01.20.21
Advisory Industry Braces for Stiffer Regulation
by: Rich Blake
With Democrats taking control of all three branches of the federal government – amidst the surreal backdrop of a MAGA mob storming the nation's Capitol – global investors bet big on more pandemic aid, and more borrowing in general.
This drove up yields on treasuries, which hiked Wall Street’s outlook for bank lending revenue.
Bank advisory practices leaders, meanwhile, were bracing for rising regulatory pressure.
For starters, the incoming Biden Administration can put the kibosh on any regulation not yet in effect, such as, say, the Department of Labor’s newly finalized rule creating an exemption for fiduciaries from certain prohibited transactions under ERISA.
Currently, the DOL, in step with the Securities and Exchange Commission's recently adopted Regulation Best Interest, takes the view that a registered representative's IRA rollover recommendation escapes more intense ERISA-level scrutiny, provided a number of “impartial conduct standards” are met.
Fiduciary Rule Payback?
Among the earliest actions by the Trump administration in 2017 was to put a hold on the DOL's prior, stricter, rollover treatment policy (which became known as the "fiduciary rule"), ultimately leading to a death spiral for the rule, begging the question: now what will happen to the still-not-fully-etched-into-the-Federal-Register rule?
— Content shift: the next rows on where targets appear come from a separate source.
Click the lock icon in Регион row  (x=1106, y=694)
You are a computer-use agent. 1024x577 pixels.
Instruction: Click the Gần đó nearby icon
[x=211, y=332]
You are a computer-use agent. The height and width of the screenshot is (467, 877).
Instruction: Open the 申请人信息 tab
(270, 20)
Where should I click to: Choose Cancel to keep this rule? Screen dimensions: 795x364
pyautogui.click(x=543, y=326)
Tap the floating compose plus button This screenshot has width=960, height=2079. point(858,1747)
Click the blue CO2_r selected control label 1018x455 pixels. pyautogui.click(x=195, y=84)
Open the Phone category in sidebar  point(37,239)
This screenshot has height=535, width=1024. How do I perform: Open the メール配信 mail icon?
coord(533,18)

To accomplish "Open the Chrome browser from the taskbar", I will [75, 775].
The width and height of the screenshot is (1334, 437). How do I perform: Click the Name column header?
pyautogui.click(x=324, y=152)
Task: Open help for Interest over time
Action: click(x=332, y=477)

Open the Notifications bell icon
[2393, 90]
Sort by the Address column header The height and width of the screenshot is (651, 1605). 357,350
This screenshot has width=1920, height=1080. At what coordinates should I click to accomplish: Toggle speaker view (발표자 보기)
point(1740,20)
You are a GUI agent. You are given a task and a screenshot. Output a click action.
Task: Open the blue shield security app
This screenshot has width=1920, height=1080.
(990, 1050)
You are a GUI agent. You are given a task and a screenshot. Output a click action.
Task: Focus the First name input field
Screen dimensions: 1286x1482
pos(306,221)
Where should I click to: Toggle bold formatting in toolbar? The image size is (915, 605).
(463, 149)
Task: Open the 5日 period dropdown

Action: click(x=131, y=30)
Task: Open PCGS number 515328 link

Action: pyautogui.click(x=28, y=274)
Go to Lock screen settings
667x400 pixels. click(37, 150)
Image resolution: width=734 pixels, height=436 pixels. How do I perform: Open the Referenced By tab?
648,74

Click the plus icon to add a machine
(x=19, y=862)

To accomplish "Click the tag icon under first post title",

Advisors were ready to embrace some SEC/DOL harmony pertaining to rollover-related regulation and move on. A decade of debate over standards of care had led to what seemed like a clear path forward, particularly in terms of rollovers not being subjected to a higher bar, one that the broker-dealer industry clearly felt was too high – to the point of potentially being debilitating to their businesses i.e. Wall Street fought it tooth and nail.
Everything changed with two Democrats prevailing in the Jan. 5th special runoff elections in Georgia, handing the Democrats 50 Senate seats, with Vice-President-elect Harris representing the tie-breaking vote. That means that, when combined with the fact that Democrats control the House of Representatives, the Biden White House can more easily push through its picks for new leaders of agencies like the DOL, SEC, and the Consumer Financial Protection Bureau.
The entire financial services industry is preparing for regulatory changes. Squarely in the crosshairs is the DOL's treatment of rollovers.
The Public Investors Advocate Bar Association has urged the incoming administration to delay the DOL rule from taking full effect.
David Meyer, PIABA president, said the Biden administration should "review the steps taken by DOL to push through this gift to Wall Street."
“The DOL should adopt a new regulation," Meyer wrote.
"Which would eliminate the need to satisfy a five-part test before someone providing investment advice would be deemed a fiduciary.”
U.S. Sen. Patty Murray (D-Wash.) and U.S. Rep. Robert C. Scott (D-Va.) warned the DOL that its rule would harm retirees by enabling “unscrupulous financial advisors” to put their interests first.
“People are looking for reliable help as they try to navigate the painful economic fallout of this pandemic—but this rule will make that unbiased help even harder to find,” the lawmakers wrote.
‘More Enforcement Cases’
Financial markets are likely to remain nervous about the stronger potential for corporate tax rises and the prospect of tighter regulations on key sectors including financial services, said James Knightley, chief international economist for ING, in a blog on Jan. 6, 2021.
"Stronger growth than would have been the case in a split Congress should go some way to mitigating these worries," he added.
Ballard Spahr's Consumer Finance Monitor, an online publication, has forecast a blue wave scenario that includes the possibility of a beefed-up, more intensely vigilant CFPB.
Expect a new approach to the exercise of its authorities, reflecting criticism, fairly or unfairly, by Democrats that the CFPB has been lax, according to Chris Willis, Ballard Spahr's practice leader for Consumer Financial Services Litigation. "There will likely be more enforcement cases involving larger dollar amounts and a more aggressive focus on fair lending," Willis said.
A CFM roundtable also predicted that Senator Elizabeth Warren likely will play a key role in selecting the leadership of the CFPB and other financial regulatory agencies and that the individuals she selects will take aggressive – but also innovative – approaches.
Willis said that state attorney general and regulators, many of whom have taken on a more active role during the Trump Administration to fill a perceived gap in enforcement by the CFPB, will likely remain very active and receive significant support from the CFPB.